API Touts US GHG Emissions Reduction Success

on September 10, 2013 at 3:00 PM

Jaenschwalde Coal-Fired Power Plant

The American Petroleum Institute today unveiled a new study that details recent US oil and gas industry greenhouse gas emissions reduction success. The trade group also announced a new national print ad campaign that illustrates the industry’s petroleum development commitment and ways tax policy can impact oil and gas development.

API President and CEO Jack Gerard eagerly pointed out the “often unheralded leadership role the oil and gas industry” plays in carbon reduction. From 2000 to 2012, oil and gas companies invested more than the US government in greenhouse gas mitigation measures and almost as much as all other US businesses combined, Gerard said on a call with journalists.

The industry spent $81 billion on GHG emissions reduction technology, with much of that sum devoted to capturing fugitive emissions, said Kyle Isakower, API Vice President of Regulatory and Economic Policy. US carbon dioxide emissions are currently at 20-year lows, they said.

The research is based on company-level data, so the lower emissions levels do not distinguish volumes attributable to the broader economic slowdown that occurred during the period under review, said the API representatives. The sharp drop in US GHG emissions over the past five years or so has largely been a result of burning less coal in favor of cleaner natural gas to generate power, but also the result of recession-related economic sluggishness, with fewer goods produced, transported, consumed, etc.
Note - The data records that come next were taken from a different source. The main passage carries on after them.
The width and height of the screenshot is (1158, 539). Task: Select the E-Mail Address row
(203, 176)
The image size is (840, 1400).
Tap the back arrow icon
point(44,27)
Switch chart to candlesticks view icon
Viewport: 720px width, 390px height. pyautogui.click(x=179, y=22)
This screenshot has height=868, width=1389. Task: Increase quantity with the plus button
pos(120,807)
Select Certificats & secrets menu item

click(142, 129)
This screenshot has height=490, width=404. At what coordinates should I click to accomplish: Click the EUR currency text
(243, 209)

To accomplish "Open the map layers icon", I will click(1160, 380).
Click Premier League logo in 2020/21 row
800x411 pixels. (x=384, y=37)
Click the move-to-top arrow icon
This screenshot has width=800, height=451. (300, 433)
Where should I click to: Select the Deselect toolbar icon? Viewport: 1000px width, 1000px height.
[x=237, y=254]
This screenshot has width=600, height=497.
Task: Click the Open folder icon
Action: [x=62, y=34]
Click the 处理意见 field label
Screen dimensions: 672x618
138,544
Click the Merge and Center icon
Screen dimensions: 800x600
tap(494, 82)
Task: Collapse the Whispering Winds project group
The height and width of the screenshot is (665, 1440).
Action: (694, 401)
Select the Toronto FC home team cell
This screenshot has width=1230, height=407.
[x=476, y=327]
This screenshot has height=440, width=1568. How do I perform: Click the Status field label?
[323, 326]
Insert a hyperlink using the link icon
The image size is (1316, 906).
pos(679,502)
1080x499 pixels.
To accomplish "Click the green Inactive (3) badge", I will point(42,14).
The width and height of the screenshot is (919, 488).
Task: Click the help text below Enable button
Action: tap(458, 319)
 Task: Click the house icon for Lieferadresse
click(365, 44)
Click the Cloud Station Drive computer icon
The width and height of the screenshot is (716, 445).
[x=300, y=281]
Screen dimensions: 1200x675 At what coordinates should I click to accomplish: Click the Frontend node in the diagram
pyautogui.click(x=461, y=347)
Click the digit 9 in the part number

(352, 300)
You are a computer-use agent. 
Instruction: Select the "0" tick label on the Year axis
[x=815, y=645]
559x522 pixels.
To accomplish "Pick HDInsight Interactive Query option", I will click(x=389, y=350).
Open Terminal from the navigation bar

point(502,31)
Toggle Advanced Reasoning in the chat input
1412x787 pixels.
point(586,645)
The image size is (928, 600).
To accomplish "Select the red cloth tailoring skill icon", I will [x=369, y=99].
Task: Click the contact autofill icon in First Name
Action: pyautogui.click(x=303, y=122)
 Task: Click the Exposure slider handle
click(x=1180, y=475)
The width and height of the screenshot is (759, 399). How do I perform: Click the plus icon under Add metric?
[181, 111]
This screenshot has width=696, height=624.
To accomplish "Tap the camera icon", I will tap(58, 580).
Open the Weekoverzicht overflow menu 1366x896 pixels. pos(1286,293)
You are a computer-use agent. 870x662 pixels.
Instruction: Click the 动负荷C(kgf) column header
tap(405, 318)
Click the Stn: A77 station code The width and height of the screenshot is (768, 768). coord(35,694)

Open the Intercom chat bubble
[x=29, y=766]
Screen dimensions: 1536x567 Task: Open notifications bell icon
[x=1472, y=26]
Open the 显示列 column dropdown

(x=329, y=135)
However, Gerard addressed this point during the question and answer session by saying the US is refining record volumes of petroleum and producing oil and gas near historic high levels, while at the same time making significant GHG emissions reduction improvements. He estimated natural gas substitution accounts for approximately 40% of the reported emissions reductions.

“A lot of GHG reductions are from burning more natural gas, but a majority of success has been from expansion to renewable fuels and refining improvements,” said Gerard.

“We need to enact common-sense regulations that encourage development or at least don’t hinder it.”